In my opinion: Of primary importance is getting well matched drivers connected with a well designed crossover that takes into account the diffraction and baffle step. Next in importance is low diffraction in the horizontal plane and a smooth, uniform off axis response. Only after getting all of these factors right will the differences in cabinet rigidity and structural damping matter.
On the other hand, it is very difficult to predict how much bracing or damping will be needed to make the cabinet inaudible. Bracing is cheap and easy when the box is being constructed, but it is difficult to add after the system is fully assembled. So it is perhaps better to err on the side of "more is better" while the box is being built.
In my opinion: Of primary importance is getting well matched drivers connected with a well designed crossover that takes into account the diffraction and baffle step. Next in importance is low diffraction in the horizontal plane and a smooth, uniform off axis response. Only after getting all of these factors right will the differences in cabinet rigidity and structural damping matter.
On the other hand, it is very difficult to predict how much bracing or damping will be needed to make the cabinet inaudible. Bracing is cheap and easy when the box is being constructed, but it is difficult to add after the system is fully assembled. So it is perhaps better to err on the side of "more is better" while the box is being built.
Cheap (or free) Finite Element Modelling software is not the hurdle. A valid FEM is difficult to construct. Most FEMs are optimized for strength and stiffness analysis. Modelling structural resonance is an added level of complexity.
Most enclosure design is focused on minimizing the effects of structural resonance. It is complicated because there are six walls in a box, and they mutually couple. Cabinet stiffening can transform the six cabinet walls into many more virtual surfaces.

**Dataset content:**
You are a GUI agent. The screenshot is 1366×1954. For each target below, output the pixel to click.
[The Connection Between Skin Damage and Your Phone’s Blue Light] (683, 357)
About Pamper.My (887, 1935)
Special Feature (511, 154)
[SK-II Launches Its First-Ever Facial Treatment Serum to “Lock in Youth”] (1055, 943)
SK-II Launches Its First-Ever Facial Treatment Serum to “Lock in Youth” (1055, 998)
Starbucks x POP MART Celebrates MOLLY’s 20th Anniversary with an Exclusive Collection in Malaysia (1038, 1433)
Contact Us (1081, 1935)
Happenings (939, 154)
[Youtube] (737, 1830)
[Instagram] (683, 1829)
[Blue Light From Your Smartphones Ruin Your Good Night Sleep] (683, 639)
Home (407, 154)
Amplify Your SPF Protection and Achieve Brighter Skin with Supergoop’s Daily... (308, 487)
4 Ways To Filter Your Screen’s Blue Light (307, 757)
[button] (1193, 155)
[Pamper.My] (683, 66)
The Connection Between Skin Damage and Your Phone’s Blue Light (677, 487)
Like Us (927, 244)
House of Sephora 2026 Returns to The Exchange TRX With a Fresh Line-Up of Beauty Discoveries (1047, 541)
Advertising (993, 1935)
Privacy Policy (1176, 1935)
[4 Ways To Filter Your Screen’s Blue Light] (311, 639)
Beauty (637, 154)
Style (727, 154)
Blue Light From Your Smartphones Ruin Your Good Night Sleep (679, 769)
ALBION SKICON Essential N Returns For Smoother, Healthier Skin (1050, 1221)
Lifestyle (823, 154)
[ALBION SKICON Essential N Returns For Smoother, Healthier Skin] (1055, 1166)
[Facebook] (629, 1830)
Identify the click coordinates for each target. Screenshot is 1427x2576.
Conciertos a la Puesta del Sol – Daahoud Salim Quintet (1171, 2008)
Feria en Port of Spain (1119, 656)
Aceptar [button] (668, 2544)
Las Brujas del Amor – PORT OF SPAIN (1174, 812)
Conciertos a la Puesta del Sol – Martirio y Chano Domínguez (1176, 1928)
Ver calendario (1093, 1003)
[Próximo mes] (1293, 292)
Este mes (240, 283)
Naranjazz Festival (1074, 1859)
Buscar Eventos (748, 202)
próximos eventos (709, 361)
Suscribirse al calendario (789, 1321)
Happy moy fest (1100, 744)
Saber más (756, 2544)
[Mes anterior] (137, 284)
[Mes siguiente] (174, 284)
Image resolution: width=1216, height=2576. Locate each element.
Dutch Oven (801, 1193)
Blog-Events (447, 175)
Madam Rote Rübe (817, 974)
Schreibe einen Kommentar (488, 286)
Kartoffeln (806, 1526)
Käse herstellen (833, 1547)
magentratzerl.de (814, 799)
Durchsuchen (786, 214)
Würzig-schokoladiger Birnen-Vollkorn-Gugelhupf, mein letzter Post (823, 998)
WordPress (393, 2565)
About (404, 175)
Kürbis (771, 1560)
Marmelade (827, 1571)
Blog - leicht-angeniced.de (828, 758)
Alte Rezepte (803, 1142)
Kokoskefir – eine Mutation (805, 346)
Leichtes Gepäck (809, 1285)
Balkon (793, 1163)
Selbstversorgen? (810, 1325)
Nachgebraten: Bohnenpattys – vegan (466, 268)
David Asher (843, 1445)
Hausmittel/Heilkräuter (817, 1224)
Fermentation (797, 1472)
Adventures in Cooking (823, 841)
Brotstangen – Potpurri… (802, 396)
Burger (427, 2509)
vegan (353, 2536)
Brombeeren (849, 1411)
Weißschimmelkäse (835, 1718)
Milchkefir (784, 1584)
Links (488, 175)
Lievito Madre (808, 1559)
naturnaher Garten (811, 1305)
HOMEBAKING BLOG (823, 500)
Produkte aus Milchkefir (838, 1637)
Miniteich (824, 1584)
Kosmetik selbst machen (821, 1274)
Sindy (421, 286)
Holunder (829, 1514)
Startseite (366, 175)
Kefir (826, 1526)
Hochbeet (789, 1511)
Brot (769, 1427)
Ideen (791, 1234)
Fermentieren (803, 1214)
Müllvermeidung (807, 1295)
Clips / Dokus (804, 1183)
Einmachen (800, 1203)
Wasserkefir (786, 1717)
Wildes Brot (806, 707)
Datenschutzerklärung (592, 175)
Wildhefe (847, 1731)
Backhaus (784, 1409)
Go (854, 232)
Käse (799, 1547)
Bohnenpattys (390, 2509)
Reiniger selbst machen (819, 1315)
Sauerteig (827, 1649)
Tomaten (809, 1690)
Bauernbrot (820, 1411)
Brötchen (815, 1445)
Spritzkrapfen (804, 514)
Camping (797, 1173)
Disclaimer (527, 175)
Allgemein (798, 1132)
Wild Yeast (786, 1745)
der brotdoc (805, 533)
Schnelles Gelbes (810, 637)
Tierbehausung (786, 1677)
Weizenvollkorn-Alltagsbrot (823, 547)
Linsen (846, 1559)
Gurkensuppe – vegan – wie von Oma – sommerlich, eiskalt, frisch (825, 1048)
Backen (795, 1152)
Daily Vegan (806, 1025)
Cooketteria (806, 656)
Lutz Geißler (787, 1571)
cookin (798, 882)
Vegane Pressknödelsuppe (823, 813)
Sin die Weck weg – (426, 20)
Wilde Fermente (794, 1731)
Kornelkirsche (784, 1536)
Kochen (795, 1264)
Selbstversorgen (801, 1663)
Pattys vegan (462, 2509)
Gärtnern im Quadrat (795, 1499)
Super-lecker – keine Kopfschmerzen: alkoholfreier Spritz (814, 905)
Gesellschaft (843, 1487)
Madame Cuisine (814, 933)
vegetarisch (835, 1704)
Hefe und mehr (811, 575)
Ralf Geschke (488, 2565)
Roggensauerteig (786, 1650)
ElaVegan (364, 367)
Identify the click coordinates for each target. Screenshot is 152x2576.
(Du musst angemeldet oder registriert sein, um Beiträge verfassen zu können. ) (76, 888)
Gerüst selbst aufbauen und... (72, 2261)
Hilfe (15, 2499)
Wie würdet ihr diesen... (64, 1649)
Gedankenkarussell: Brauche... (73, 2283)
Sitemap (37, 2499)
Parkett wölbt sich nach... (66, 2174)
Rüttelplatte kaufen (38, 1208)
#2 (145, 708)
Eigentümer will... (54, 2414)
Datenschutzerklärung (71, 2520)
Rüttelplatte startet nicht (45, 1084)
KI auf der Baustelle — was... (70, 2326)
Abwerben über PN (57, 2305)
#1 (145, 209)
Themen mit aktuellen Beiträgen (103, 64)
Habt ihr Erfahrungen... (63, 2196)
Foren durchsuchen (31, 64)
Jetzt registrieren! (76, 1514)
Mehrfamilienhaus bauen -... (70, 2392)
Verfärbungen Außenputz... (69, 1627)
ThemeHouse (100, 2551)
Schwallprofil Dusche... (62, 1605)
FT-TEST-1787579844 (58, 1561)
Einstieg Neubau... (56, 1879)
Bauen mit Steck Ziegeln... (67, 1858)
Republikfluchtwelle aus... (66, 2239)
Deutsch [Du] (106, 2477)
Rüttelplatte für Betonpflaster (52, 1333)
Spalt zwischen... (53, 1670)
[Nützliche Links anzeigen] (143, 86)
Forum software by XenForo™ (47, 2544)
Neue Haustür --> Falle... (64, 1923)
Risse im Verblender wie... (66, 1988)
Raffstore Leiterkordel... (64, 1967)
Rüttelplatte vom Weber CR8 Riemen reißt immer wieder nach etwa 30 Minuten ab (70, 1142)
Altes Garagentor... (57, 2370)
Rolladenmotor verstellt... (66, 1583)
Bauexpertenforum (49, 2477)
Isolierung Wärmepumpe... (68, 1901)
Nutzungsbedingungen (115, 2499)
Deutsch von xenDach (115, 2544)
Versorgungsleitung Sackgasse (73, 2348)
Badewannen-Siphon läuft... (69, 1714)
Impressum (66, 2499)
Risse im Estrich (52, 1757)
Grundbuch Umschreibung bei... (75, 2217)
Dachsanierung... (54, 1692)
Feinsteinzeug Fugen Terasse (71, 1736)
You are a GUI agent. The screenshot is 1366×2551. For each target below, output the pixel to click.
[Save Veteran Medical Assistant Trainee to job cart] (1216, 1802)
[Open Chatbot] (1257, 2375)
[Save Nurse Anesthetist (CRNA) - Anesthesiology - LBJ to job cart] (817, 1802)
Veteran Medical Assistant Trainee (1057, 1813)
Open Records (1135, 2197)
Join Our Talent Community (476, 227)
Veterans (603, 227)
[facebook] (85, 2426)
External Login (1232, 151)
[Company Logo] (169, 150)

**Required actions:**
**a.** From the speaker enclosure passage, copy the text beginning at the words "Cheap (or free)" and stopping after the words "level of complexity.".
**b.** Restate the paragraph of the speaker enclosure passage that opens "Cheap (or free) Finite Element Modelling software" as a short bulleted list, keeping its main points.
**c.** According to the speaker enclosure passage, which factors have to be right before differences in cabinet rigidity and structural damping matter? List them all.
The material after the speaker enclosure passage is separate from it.

**The responses:**
**a.**
Cheap (or free) Finite Element Modelling software is not the hurdle. A valid FEM is difficult to construct. Most FEMs are optimized for strength and stiffness analysis. Modelling structural resonance is an added level of complexity.

**b.**
- Cheap or free FEM software is not the hurdle.
- Constructing a valid FEM is difficult.
- Most FEMs are optimized for strength and stiffness analysis.
- Modelling structural resonance adds another level of complexity.

**c.**
- Well matched drivers
- A well designed crossover that takes into account the diffraction and baffle step
- Low diffraction in the horizontal plane
- A smooth, uniform off axis response